Copier l’argumentaire publiciaire générique d’une société n’est pas une faute dès lors qu’aucun savoir-faire spécifique, en terme de communication, n’est prouvé.

En vertu de l’article 1240 du Code civil, “tout fait quelconque de l’homme, de l’homme qui cause à autrui un dommage oblige celui par la faute duquel il est arrivé à le réparer.”

Le parasitisme est caractérisé en cas d’appropriation du travail et du savoir-faire d’un tiers, sans autorisation et sans frais, lorsqu’une personne physique ou morale, à titre lucratif et de façon injustifiée, s’inspire ou copie une valeur économique d’autrui, individualisée et procurant un avantage concurrentiel, fruit d’un savoir-faire, d’un travail intellectuel et d’investissements.

Enfin, celui qui pâtit d’un agissement contraire à la loi ou à la réglementation susceptible de créer une distorsion de concurrence, est fondé à en obtenir réparation.

En la cause, la société requérante reproche à la défenderesse d’imiter son argumentaire commercial s’agissant de la mise en avant :

– d’un service 24 heures sur 24, Sept jours sur sept,
– de l’expertise de ses miroitiers,
– des caractéristiques des services : rapidité d’intervention et transparence des prix.

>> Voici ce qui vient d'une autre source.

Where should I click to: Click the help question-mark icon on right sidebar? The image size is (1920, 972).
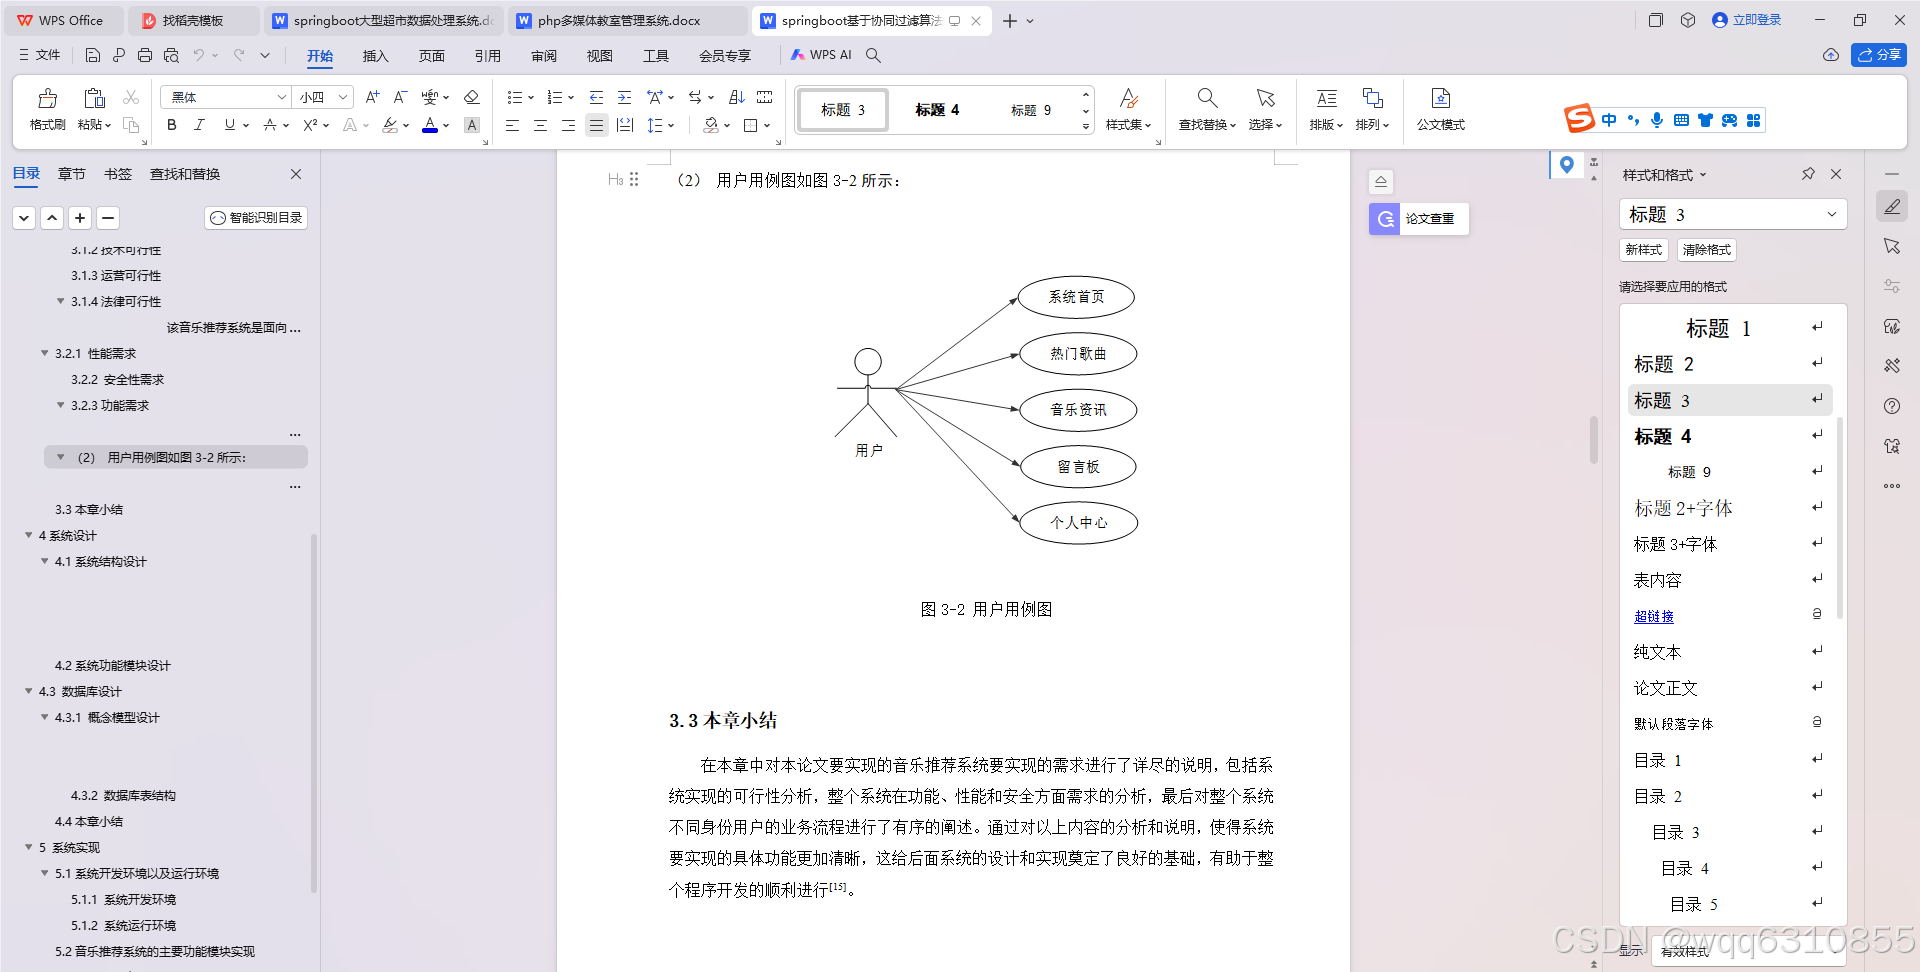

Or, la simple mise en avant des caractéristiques de l’activité de l’entreprise concurrente ne saurait être considérée comme parasitaire, s’agissant de caractéristiques attendues de la part d’un prestataire de service dans ledit domaine – soit la disponibilité, la qualité, la rapidité d’intervention, voire la transparence des prix, sans démonstration par la requérante de l’appropriation d’un savoir-faire qui lui serait propre.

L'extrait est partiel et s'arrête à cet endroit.